_EXERCISE:_ Verbatim copy, images excluded: write out each record shown below.

┄┄┄┄┄┄┄┄┄┄┄┄┄┄┄┄┄┄┄┄

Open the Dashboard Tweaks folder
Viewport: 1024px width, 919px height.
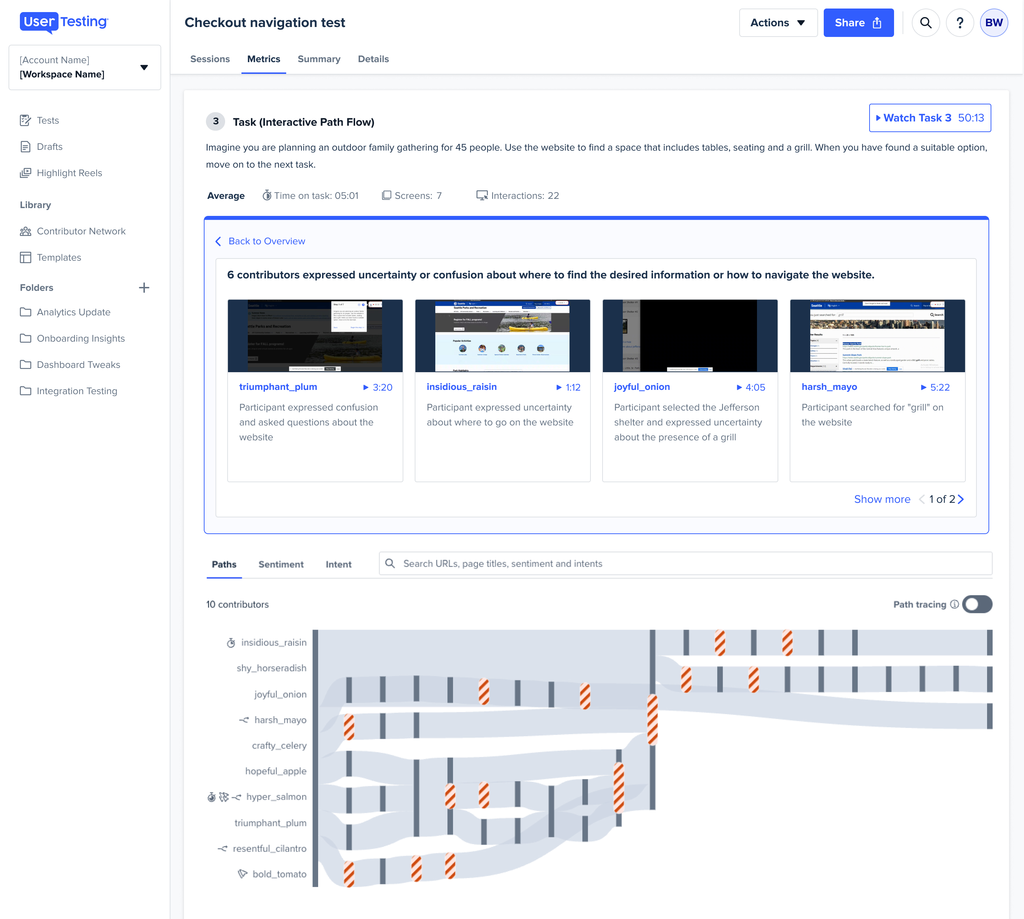point(78,365)
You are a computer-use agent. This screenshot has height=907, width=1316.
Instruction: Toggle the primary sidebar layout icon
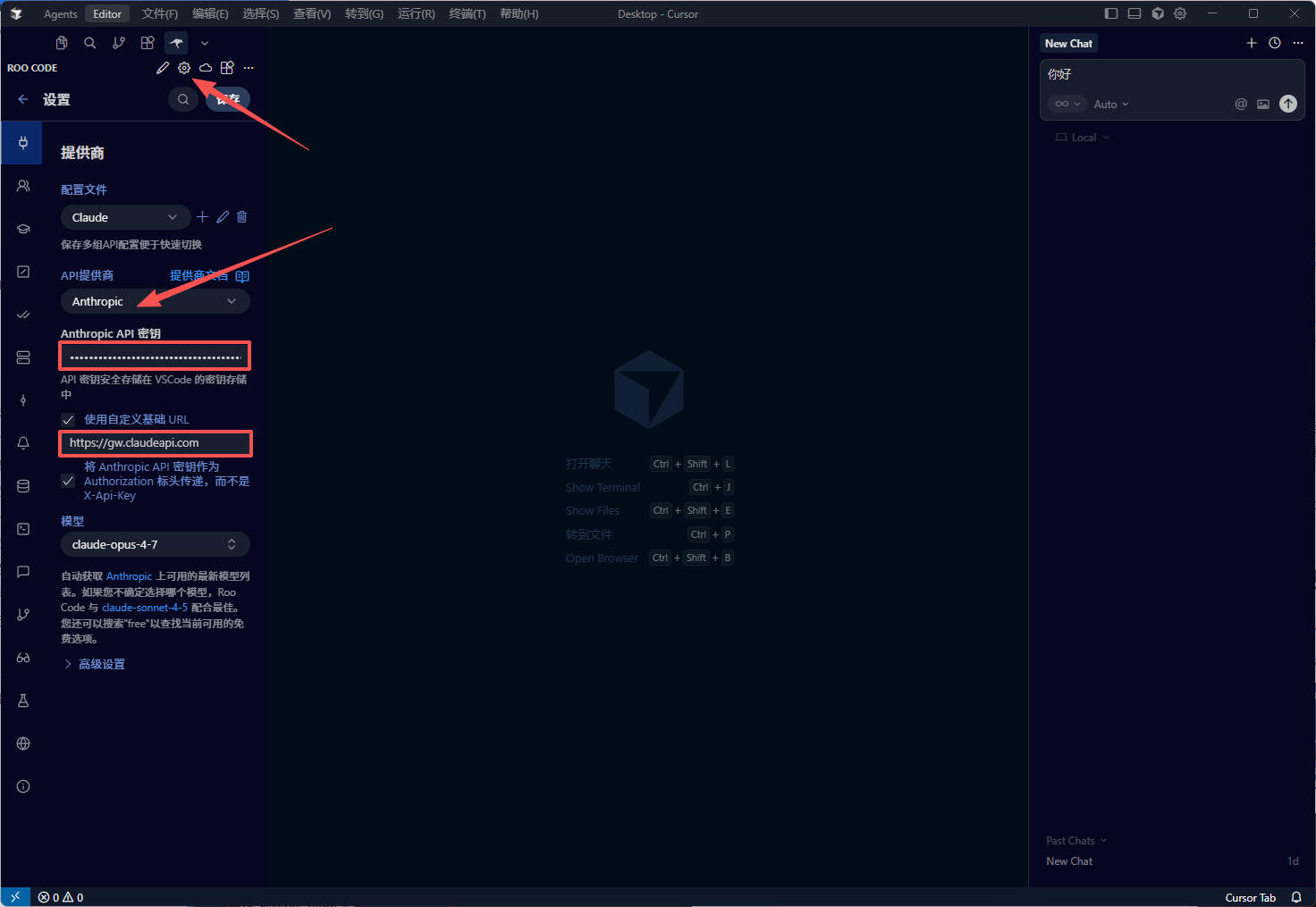point(1111,13)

┄┄┄┄┄┄┄┄┄┄┄┄┄┄┄┄┄┄┄┄

_ANSWER SECTION:_
Open the Dashboard Tweaks folder
Viewport: 1024px width, 919px height.
point(78,365)
You are a computer-use agent. This screenshot has height=907, width=1316.
Instruction: Toggle the primary sidebar layout icon
point(1111,13)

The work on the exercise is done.